Work to complete =
Answer these questions from the opening passage of the essays:
1. By what name does the sheet-anchor of human enterprise usually go?
2. What do the causes have, and what do they determine?
3. Which are often the visible and tangible things?

***** Quoted text *****

Essays in Life and Eternity
by Swami Krishnananda


This is an attempt to present in a sequential order certain ideas that may be said to appertain to an outlook of life which would adequately comprehend within itself the process of the envisagement of values that are supposed to form the structure of the general pattern of our existence. It is fairly obvious that we do not start thinking without a basis on which it has to found itself, an acceptance of what may be called indubitable and certain for all practical purposes. Usually, such a sheet-anchor of human enterprise goes by the name of a philosophy of life, a general concept of what things are, or what they ought to be, in the scheme of the universe. Not only do we not think in a vacuum and do have some substantiating factor remaining always there at the back of thoughts and actions, but also we conduct our life processes from what is considered as more primary and unavoidable to what is secondary or what follows from the original requirement as a corollary from a theorem. Effects follow causes, even as causes precede effects. While the effects are important enough to require necessary consideration, the causes have a precedence and determine all such considerations. The effects are often the visible and tangible things; the causes are not always direct objects of perception.

***** Supplied data *****

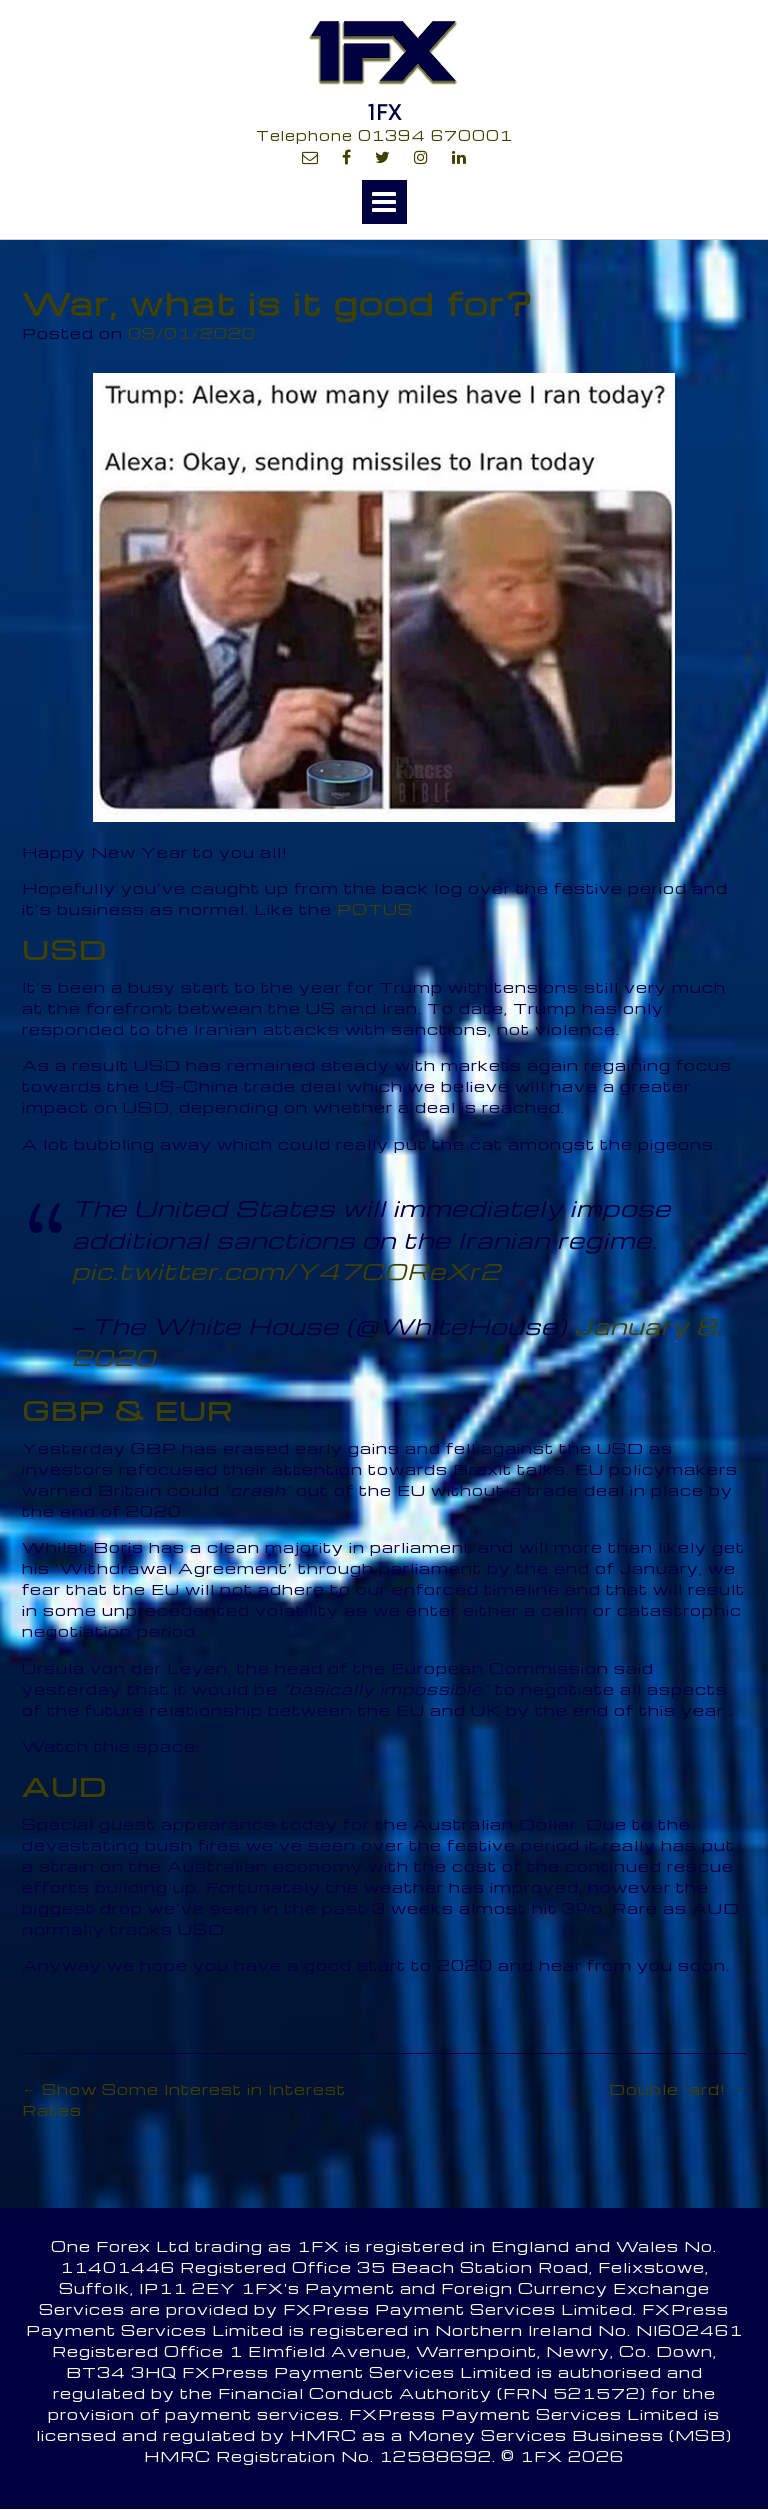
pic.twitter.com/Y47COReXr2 (286, 1271)
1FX (384, 112)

*****

Response below =
1. A philosophy of life.
2. The causes have a precedence and determine all such considerations.
3. The effects.